At first I didn't find too many resources out there of the same thing having been done, but after searching some more throughout the weekend I did find out some nice nuggets of information that helped (in particular, I learned that adding the "WITHOUT ROWID" option at the end of a SQLite CREATE TABLE statement will help to reduce the overall database size considerably).

The desire to put things into SQLite for the "Have I Been Pwned Password" actually stemmed from a misinterpretation of the API page since it seemed at first that the API was not free (although I had thought it was), since one of the first things I read was the need for a $3.50/mo charge. Later on, I then figured out that the password checking API is still free, it's just the other pieces of the API that require the API Key / monthly charges (doh!).

If you run a query against Troy's API, it's pretty damn fast all things considered, so I'll likely revert to using his API directly, but I was thinking of uploading the SQLite versions to some cloud hosting somewhere and potentially share it with others if anybody is interested.

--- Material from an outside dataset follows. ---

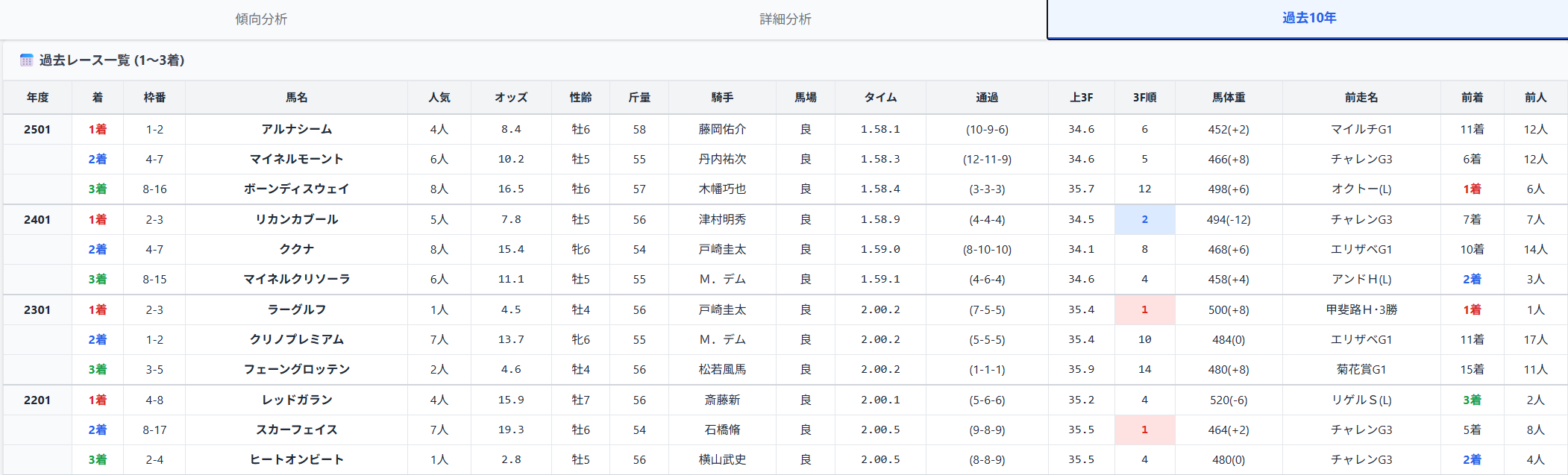Screen dimensions: 1568x475
Task: Click the オッズ column header
Action: (x=511, y=98)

On to some quick stats collected over the weekend (using an import process powered by some PowerShell):

  50 million took ~6 hours 22 minutes to complete (with ROWID):
  Start Time: Sunday, February 14, 2021 9:12:29 AM
  End Time: Sunday, February 14, 2021 3:34:46 PM

  50 million took ~5 hours 46 minutes to complete (without ROWID):
  Start Time: Sunday, February 14, 2021 7:51:38 PM
  End Time: Monday, February 15, 2021 2:05:30 AM
File size comparison:

  5.28 GB (50 million rows, with ROWID)
  2.61 GB (50 million rows, without ROWID)
Search Time comparison:

Example performance of Select-String (line-by-line search):

  TotalMilliseconds : 216245.7246
Example performance of the SQL query:

  TotalMilliseconds : 20.8543
I then ended up finding this implementation of a Binary Search option (rather than the naive approach Select-String takes above) that Chris Dent put together here: https://www.indented.co.uk/powershell-file-based-binary-sear...

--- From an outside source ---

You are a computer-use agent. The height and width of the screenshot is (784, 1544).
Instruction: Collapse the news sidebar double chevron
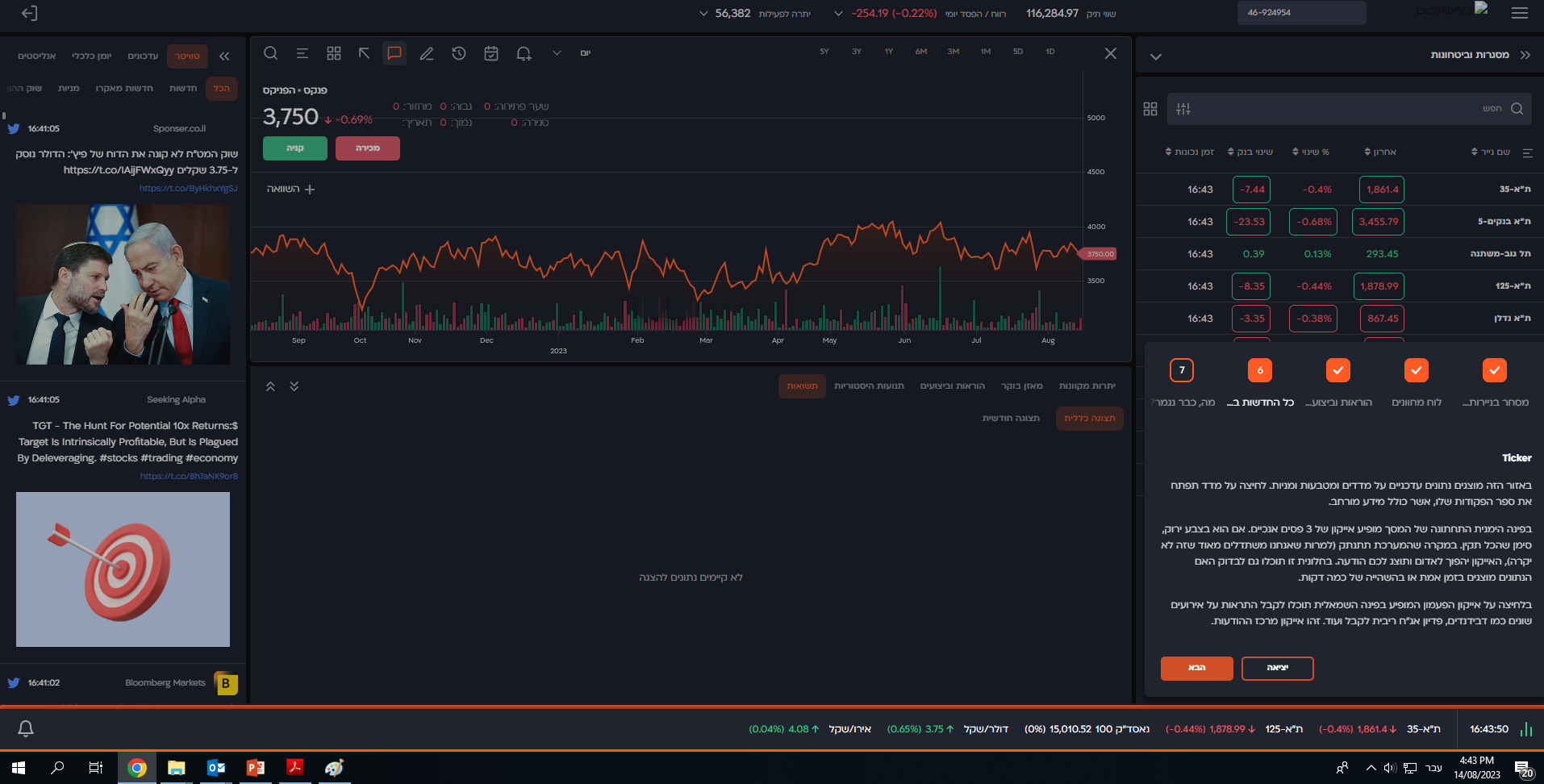pyautogui.click(x=224, y=56)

Example performance of this approach was more in line with the SQLite database:

  TotalMilliseconds : 40.3749
(For these runs comparing against the Binary Search option, the SQLite query ran in):

  TotalMilliseconds : 4.9491
All in all, now that I have discovered the Binary Search option that one would be workable without needing to do anything at all (except to make sure to download the "Ordered By Hash" version of the hashed password list) and use it directly, although I believe once the import has completed of the full password file into SQLite (using the WITHOUT ROWID option) the file size for the database should be fairly close to the actual txt file size (the text file size is 25.1 GB currently with close to 630 million lines in it...based on the smaller batch conversions to SQLite, I think the full import should be in the low 30 GB range).

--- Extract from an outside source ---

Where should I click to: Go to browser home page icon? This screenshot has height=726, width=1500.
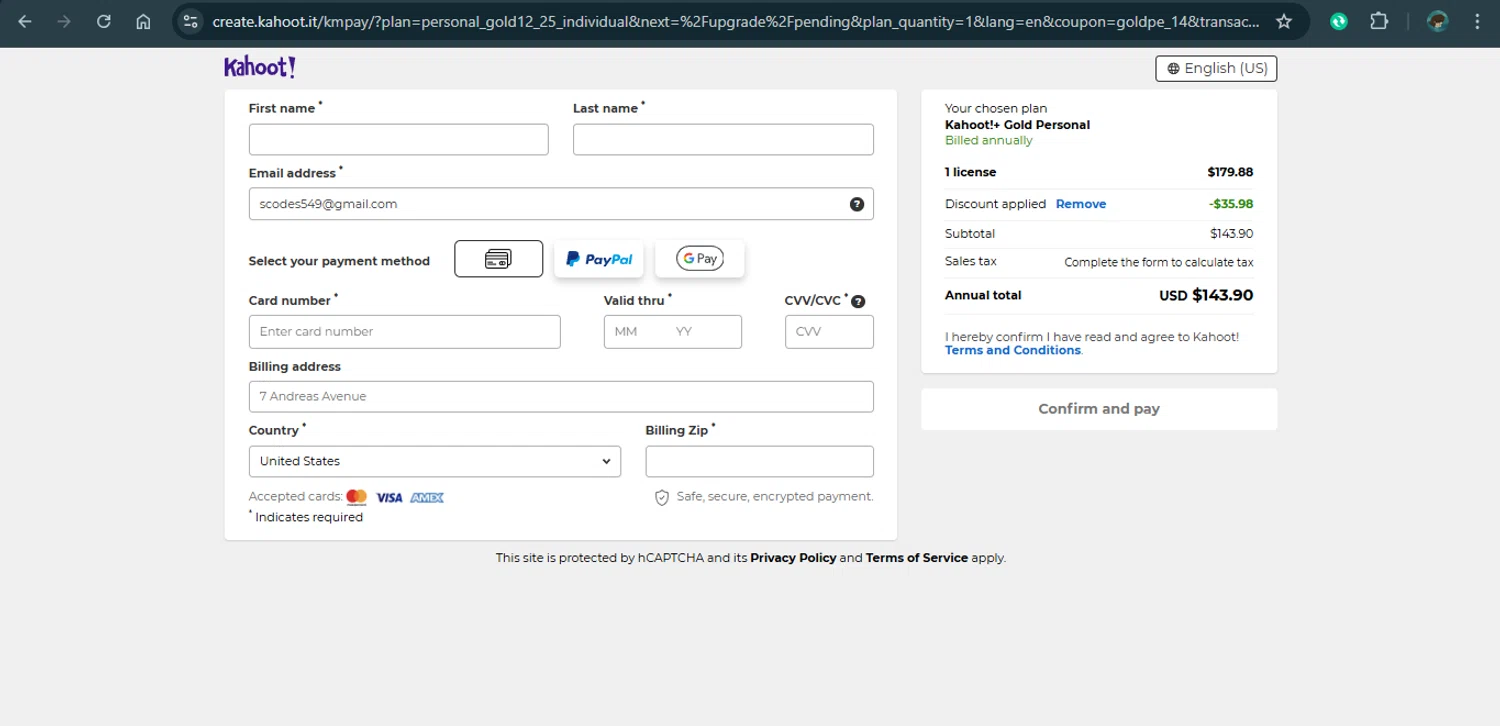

Tagging along with the top comment in this thread however, I do see what they mean about insert performance since I did try a few experiments there as well, but went ahead and kept things with the 10k batch inserts at a time (I think with individual inserts I was calculating things to potentially take 216 days or something ridiculuous, and switching to batch inserts made it go down to about 3 days, but based on some comments I read elsewhere over the weekend, even that seemed like it might be kind of high...at the moment I'm trying a full import outside of my PowerShell script using DBeaver's functionality for doing so, so I'll see if it completes faster...seems like it might since based on the current database's size it seems like it's more than 50% complete and it's probably only been about 12 hours).